> _YOUR OBJECTIVE_
Look through the material below for "agent". Copy every line that contains it.

> _RECORDS SUPPLIED_
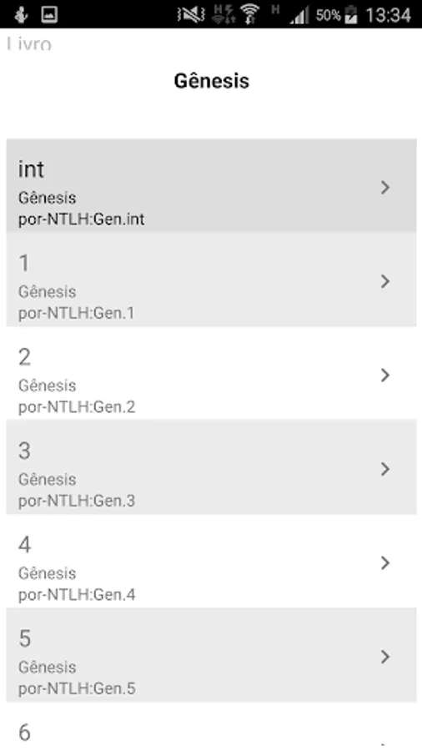Tap the 13:34 clock in status bar
Screen dimensions: 422x751
pyautogui.click(x=388, y=15)
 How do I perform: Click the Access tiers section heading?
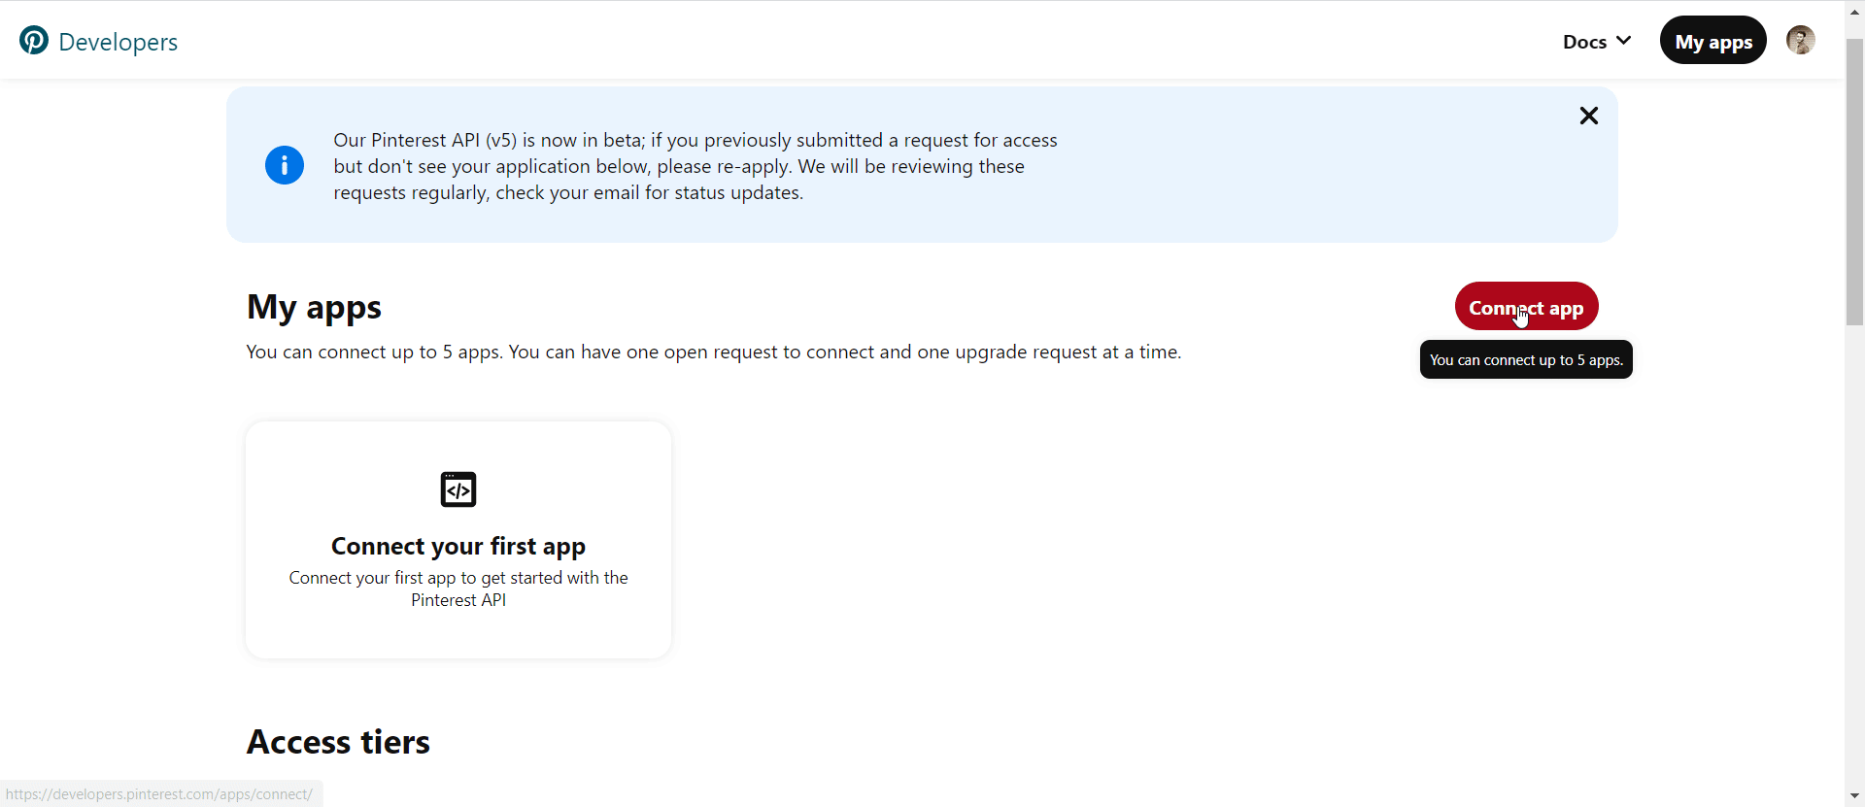click(x=338, y=742)
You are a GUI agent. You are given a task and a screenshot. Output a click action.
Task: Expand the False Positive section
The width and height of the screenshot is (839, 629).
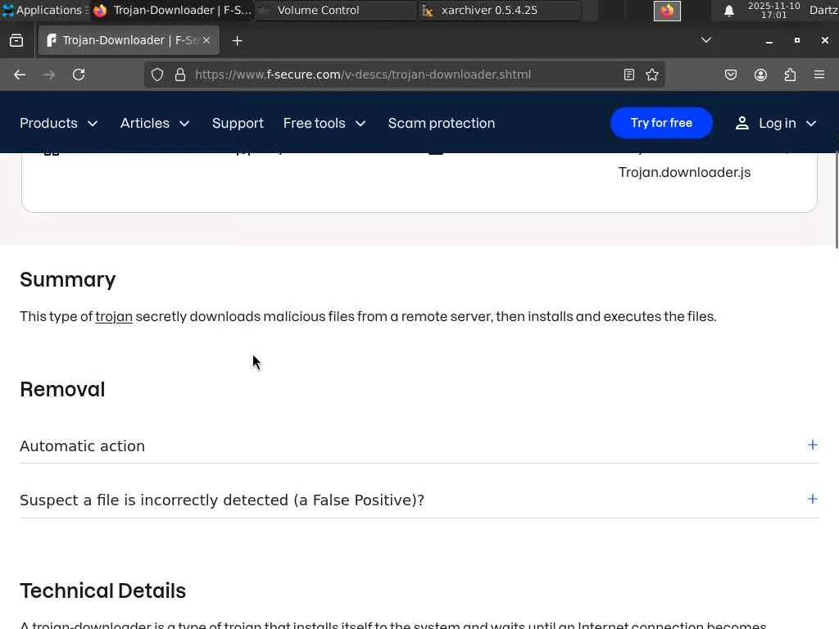[812, 499]
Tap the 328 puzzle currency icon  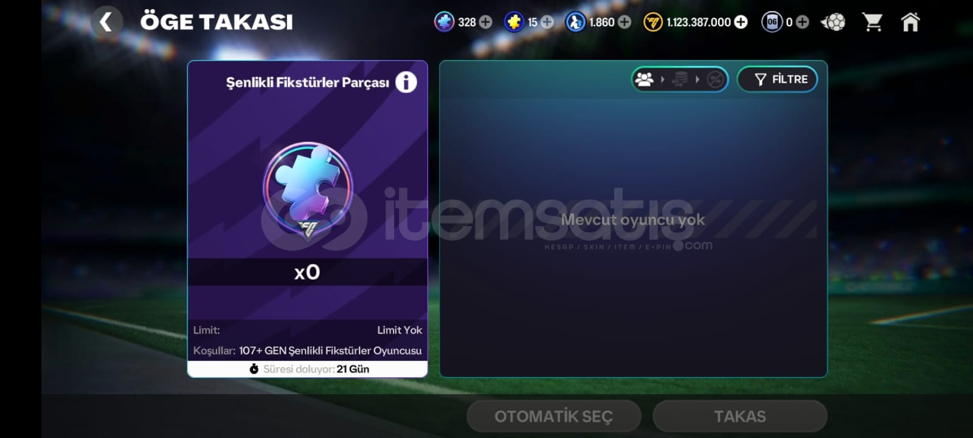[445, 23]
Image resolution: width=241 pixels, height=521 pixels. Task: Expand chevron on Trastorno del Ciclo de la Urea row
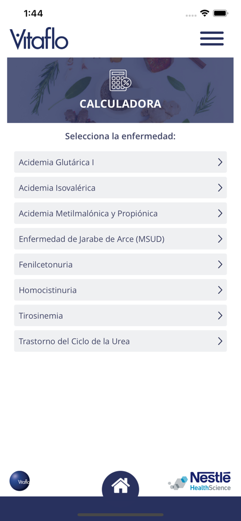(220, 341)
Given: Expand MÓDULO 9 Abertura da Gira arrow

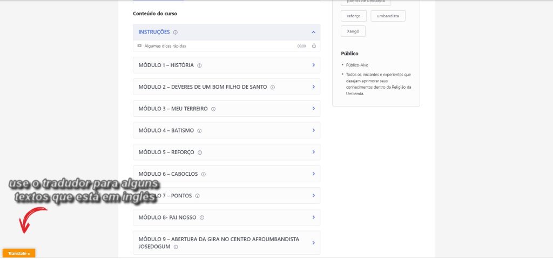Looking at the screenshot, I should point(313,243).
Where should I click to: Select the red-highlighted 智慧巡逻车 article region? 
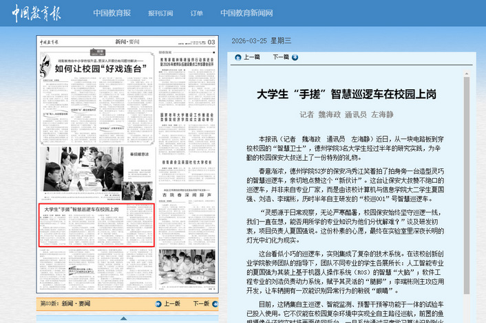96,224
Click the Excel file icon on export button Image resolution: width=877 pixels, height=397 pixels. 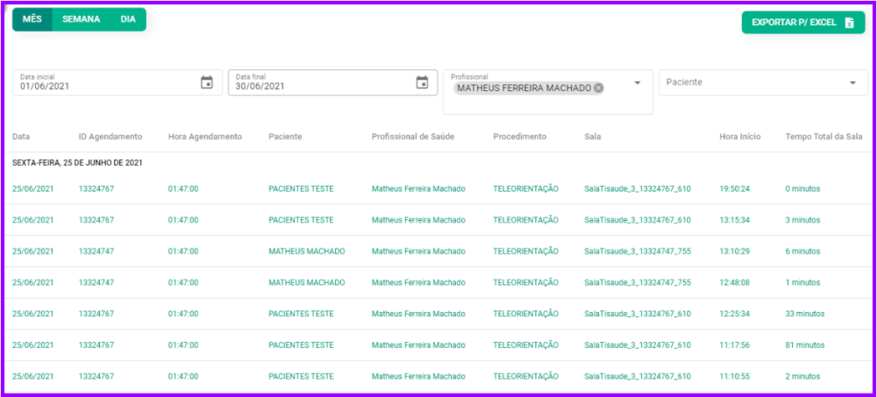[849, 23]
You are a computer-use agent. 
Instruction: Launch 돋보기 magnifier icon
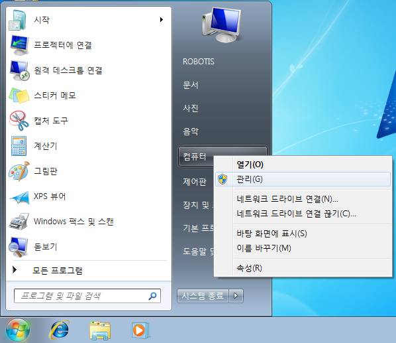point(18,247)
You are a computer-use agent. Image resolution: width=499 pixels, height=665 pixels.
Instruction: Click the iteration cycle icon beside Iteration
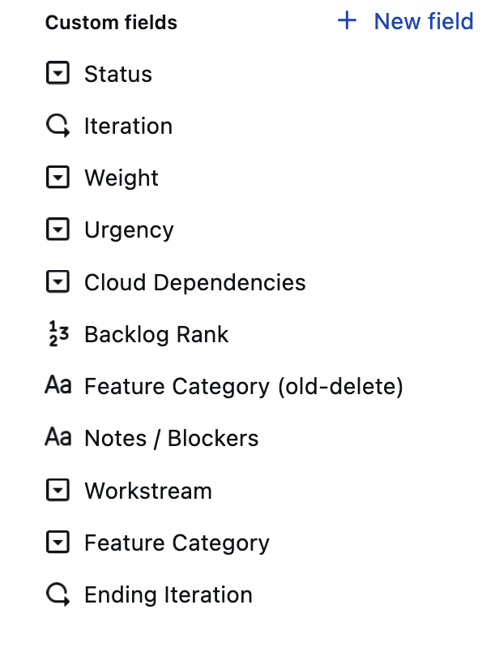[x=58, y=127]
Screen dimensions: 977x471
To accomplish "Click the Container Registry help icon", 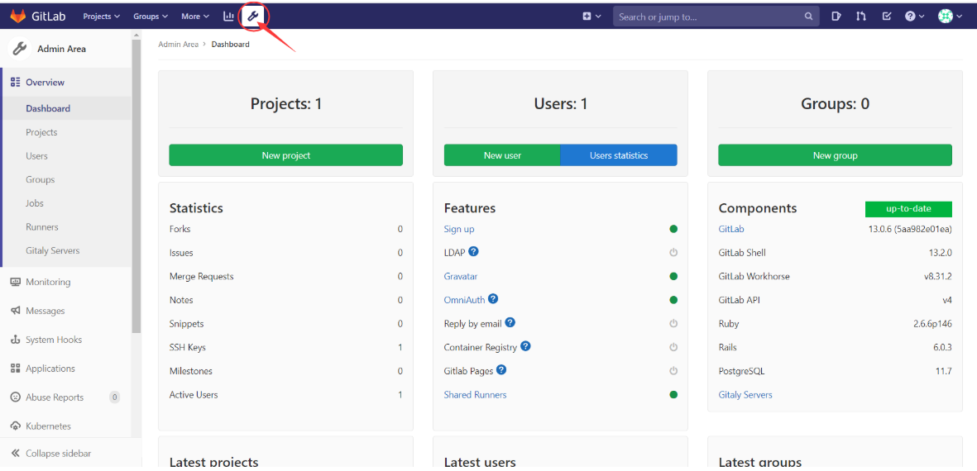I will pyautogui.click(x=525, y=346).
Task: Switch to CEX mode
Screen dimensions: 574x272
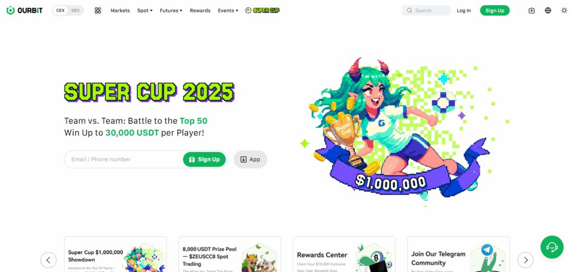Action: coord(61,11)
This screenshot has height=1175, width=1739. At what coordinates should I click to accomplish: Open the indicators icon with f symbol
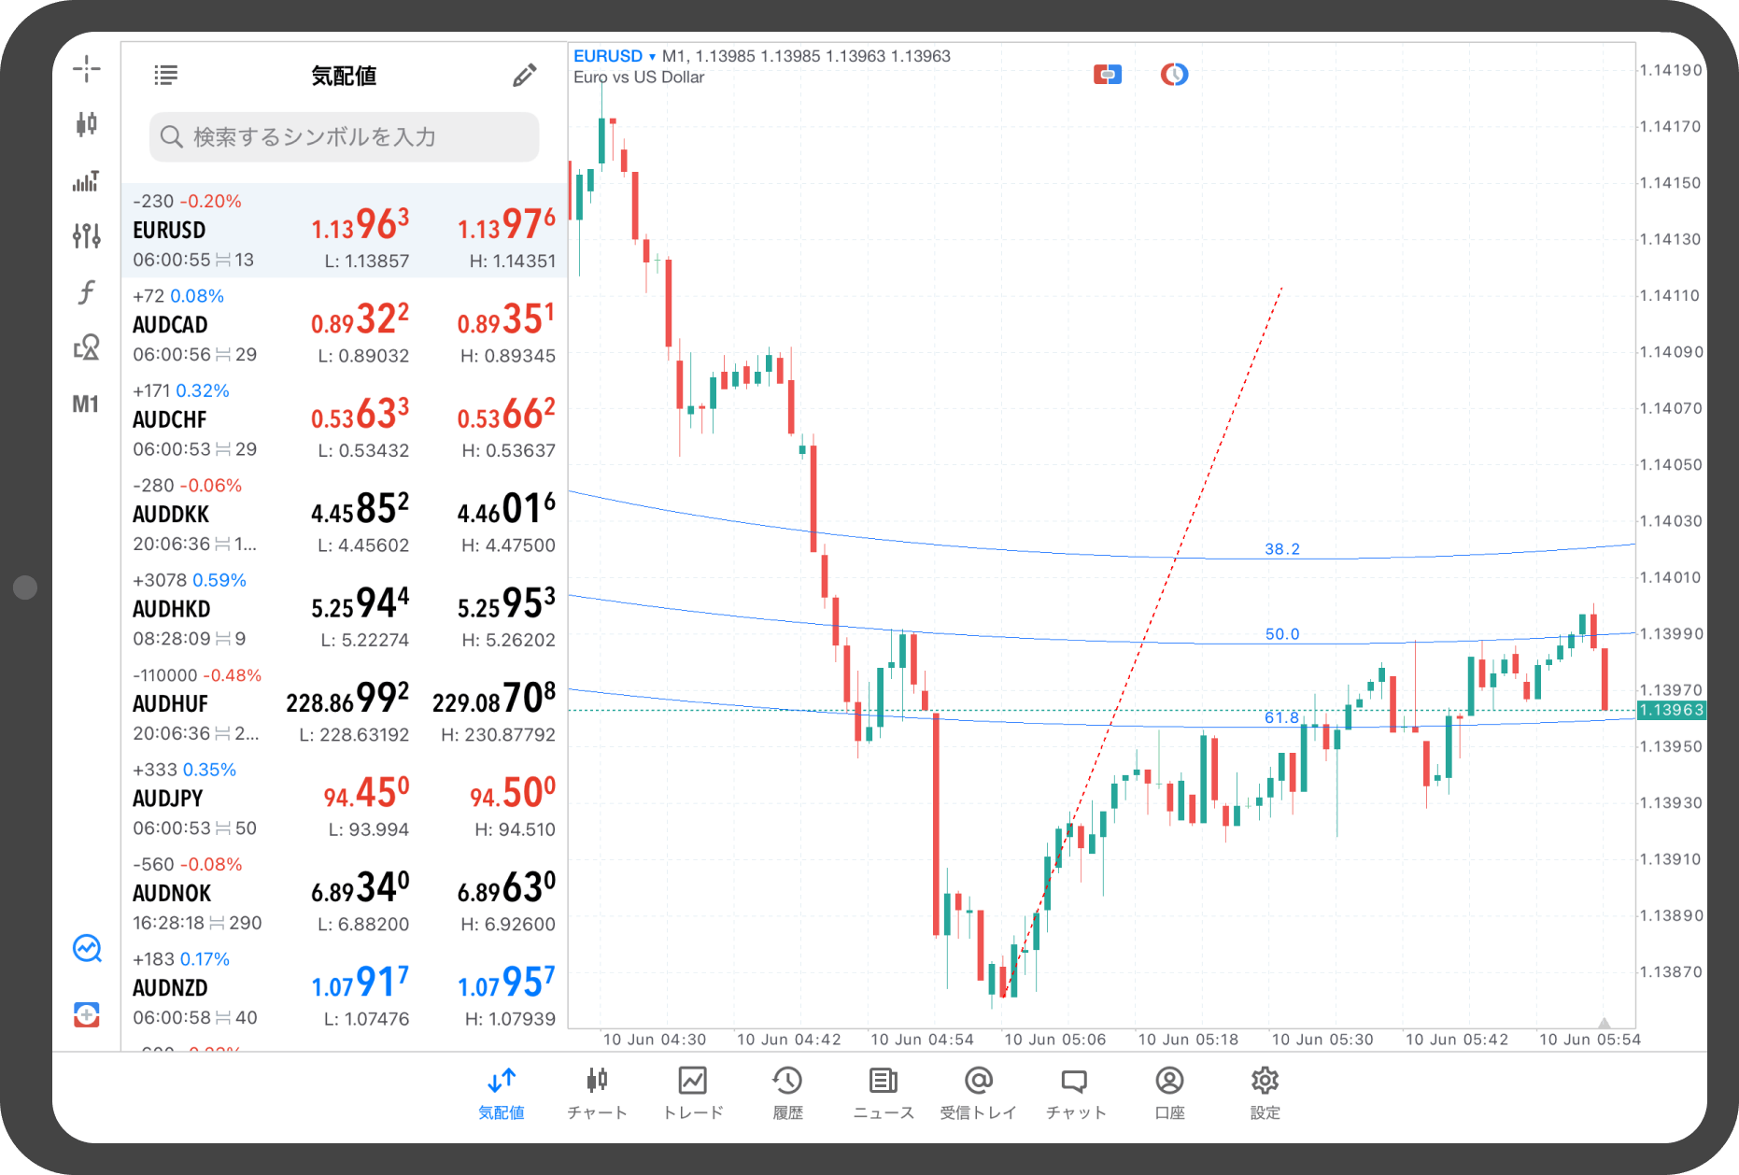pos(86,292)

> _REPLY_
You are a GUI agent. You are given a task and a screenshot. Output a click action.
You are a computer-use agent. 
You are a computer-use agent. Image resolution: width=499 pixels, height=665 pixels.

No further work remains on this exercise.